DC Has Stopped Trying to Beat Marvel at Its Own Game

With 'Aquaman,' 'Wonder Woman 1984' and a 'Joker' stand-alone, Warner Bros. is letting its films feel less connected.

After years of attempting to repeat the success of Marvel Studios by, basically, attempting to repeat Marvel Studio’s model of moviemaking, Warner Bros. and DC Entertainment may have uncovered an alternate path to success… by letting DC be DC.

Last month's San Diego Comic-Con has sparked discussion about DC’s “new direction,” post-Justice League (and the failure, thereof). In some sense, this is a bit of a misnomer, especially when it comes to films like Aquaman and Wonder Woman 1984 — after all, both of those pics firmly exist in the same universe as what has come before, without any sizable retcons or rewrites of the previous movies. While there’s clearly a visual and tonal shift from the Zack Snyder Man of Steel and Batman v. Superman: Dawn of Justice in both, that had already started with 2017’s Wonder Woman, and even continued in Justice League, directed in part by Snyder, with Joss Whedon. If this was a “new direction,” it’s more than a year old already.

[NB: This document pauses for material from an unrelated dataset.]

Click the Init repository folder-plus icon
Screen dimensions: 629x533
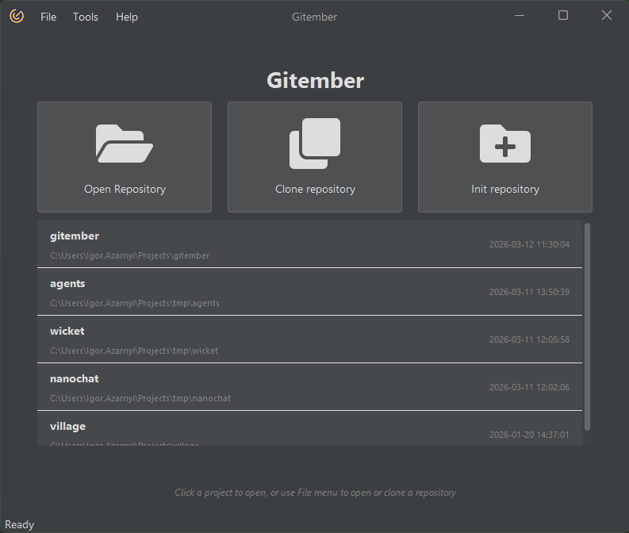coord(505,144)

But the idea of allowing the films to co-exist in the same universe, yet each have their own look and feel, is something that is quintessentially DC. While Marvel’s comic book origins are rooted in a small group of creators trying to follow the aesthetic choices of just three men (Jack Kirby, Stan Lee and Steve Ditko), DC’s comic book output has always been, historically, more varied; the Superman comics looked different from the Wonder Woman comics, which looked different from the Batman comics, and so on. When the characters teamed in the 1940s Justice Society of America stories, individual chapters were illustrated in different styles to match their regular looks; when the Justice League of America was created two decades later, the style used by artist Mike Sekowsky was gloriously off-model for most of the members.

That variety has continued to be DC’s hallmark throughout its existence. Marvel proudly promoted the idea of a “house style” — to the point of publishing a book called How to Draw Comics the Marvel Way, which offered a watered-down version of Jack Kirby’s dynamic approach. But DC’s strength was its diversity, an attitude that was developed further with the adoption, of “Imaginary Stories” that purposefully abandoned the regular canon in order to tell stories where Superman was married, Batman and Superman had teenage kids (called, wonderfully, Batman Jr. and Superman Jr.), or similar twists on the existing formula.

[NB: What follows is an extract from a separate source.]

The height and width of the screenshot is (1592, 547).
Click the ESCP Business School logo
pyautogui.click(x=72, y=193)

Those stories, initially told inside the ongoing monthly comics of their lead characters, were later extended into entirely separate series like Batman: The Dark Knight Returns, wherein the focus was that particular story, whether or not it fit into the greater continuity or not. Such an approach morphed into the Elseworlds imprint before disappearing for some time; it reappeared this year as the DC Black Label line. Again, this is where Warners/DC’s movie plans dovetail with its comic book output: Joaquin Phoenix's upcoming stand-alone Joker movie is, essentially, a DC Black Label comic, onscreen.

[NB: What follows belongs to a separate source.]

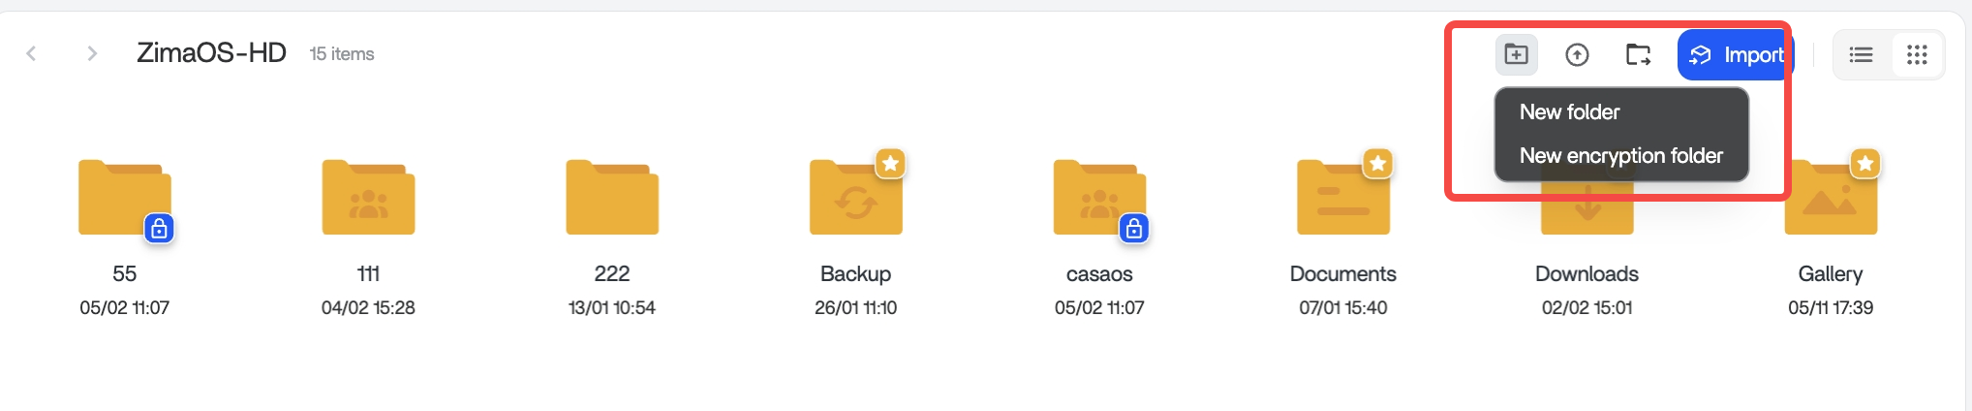Click the star badge on Backup folder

It’s unclear how much of this process is actually intentional and formalized; the DC movies haven’t had announced imprints, after all (though there have been rumblings of a separate label for stand-alone movies). Had Batman v. Superman and Justice League been massive hits — or Wonder Woman a flop, for that matter — it’s arguably just as likely that whatever films followed would have hewed to Snyder’s template more closely, rather than diversifying. But whether or not the current approach was always the plan or something arrived at by mistake, the future of DC’s movie output more closely resembles DC’s comic book history than at any point in the last decade, if not longer. Perhaps this won’t be the road to success for the DC properties on the big screen, but if nothing else, at least they’ll fail in a manner more true to what the company has historically been.